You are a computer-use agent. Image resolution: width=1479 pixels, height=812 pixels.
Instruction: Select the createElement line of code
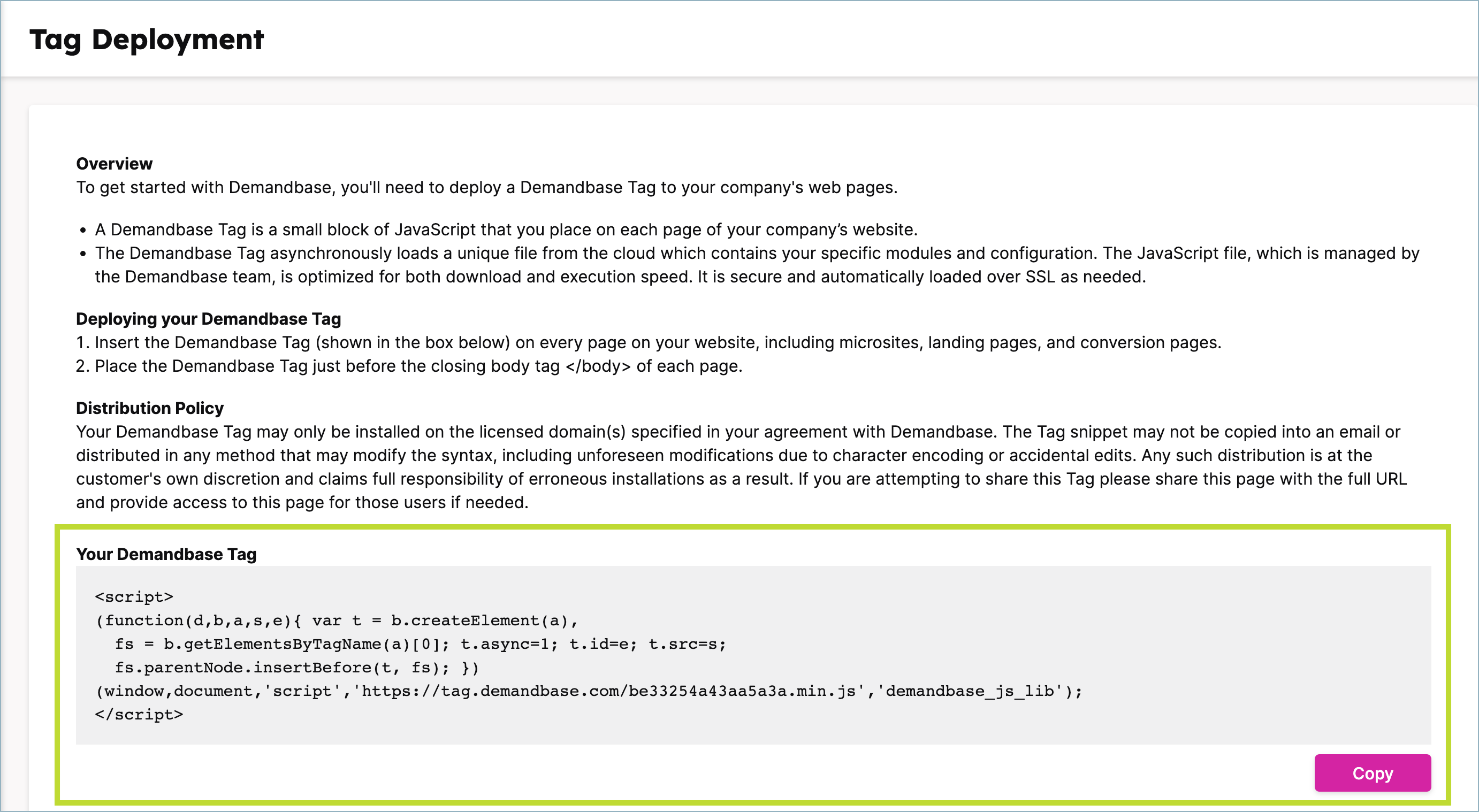(338, 620)
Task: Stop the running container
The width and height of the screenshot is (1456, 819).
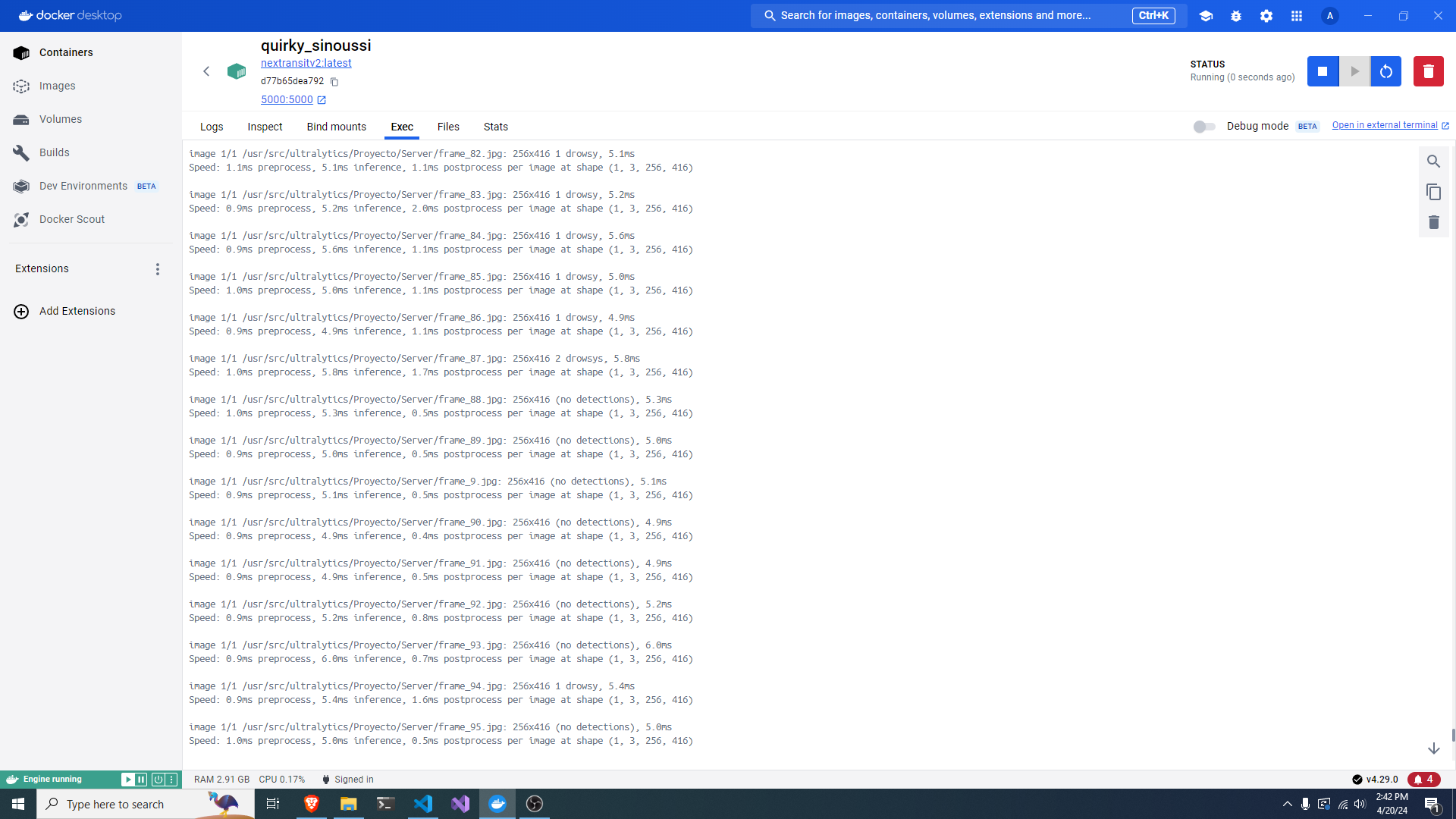Action: [x=1323, y=71]
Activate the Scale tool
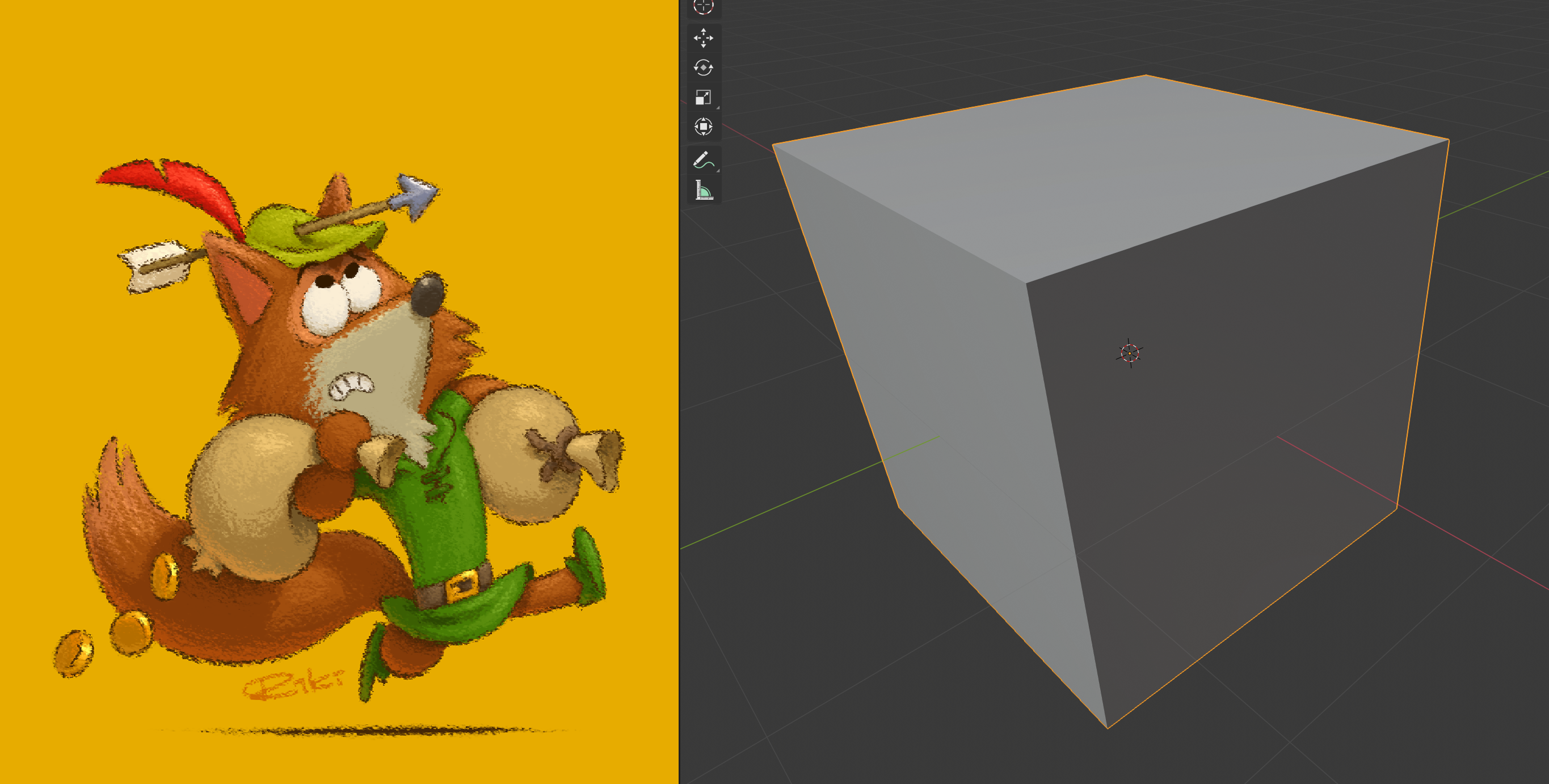This screenshot has height=784, width=1549. pos(704,97)
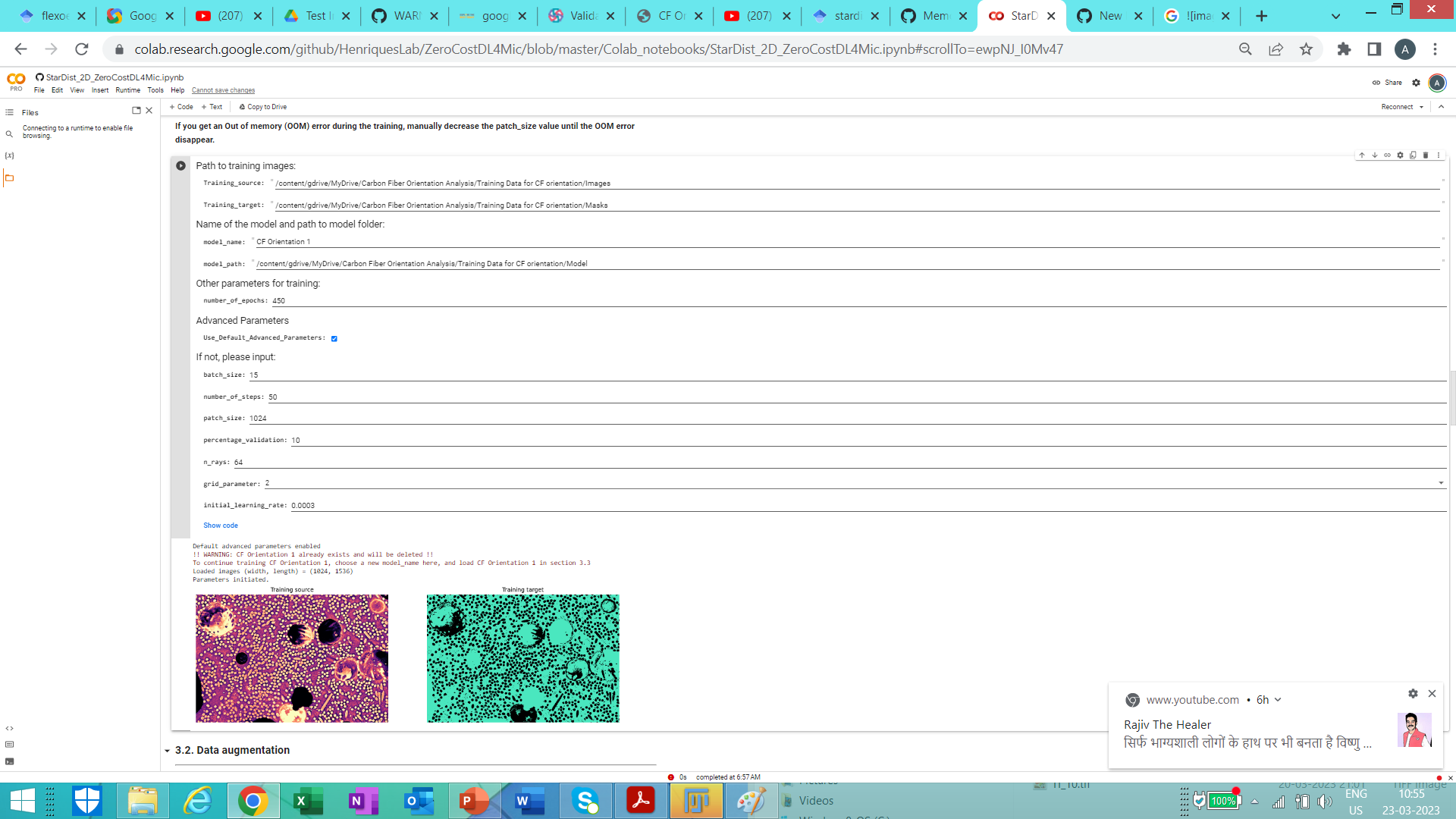The height and width of the screenshot is (819, 1456).
Task: Move the cell down
Action: (1374, 155)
■ ■ ■
- **Work order**:
Go back to the line that contains "Task: Stop the running container" and copy it, along with each line after it through the end of the listing above, exactly and without pictures.

- **Result of this task**:
Task: Stop the running container
The width and height of the screenshot is (1456, 819).
Action: [x=1323, y=71]
Activate the Scale tool
This screenshot has height=784, width=1549. pos(704,97)
The height and width of the screenshot is (819, 1456).
Task: Move the cell down
Action: (1374, 155)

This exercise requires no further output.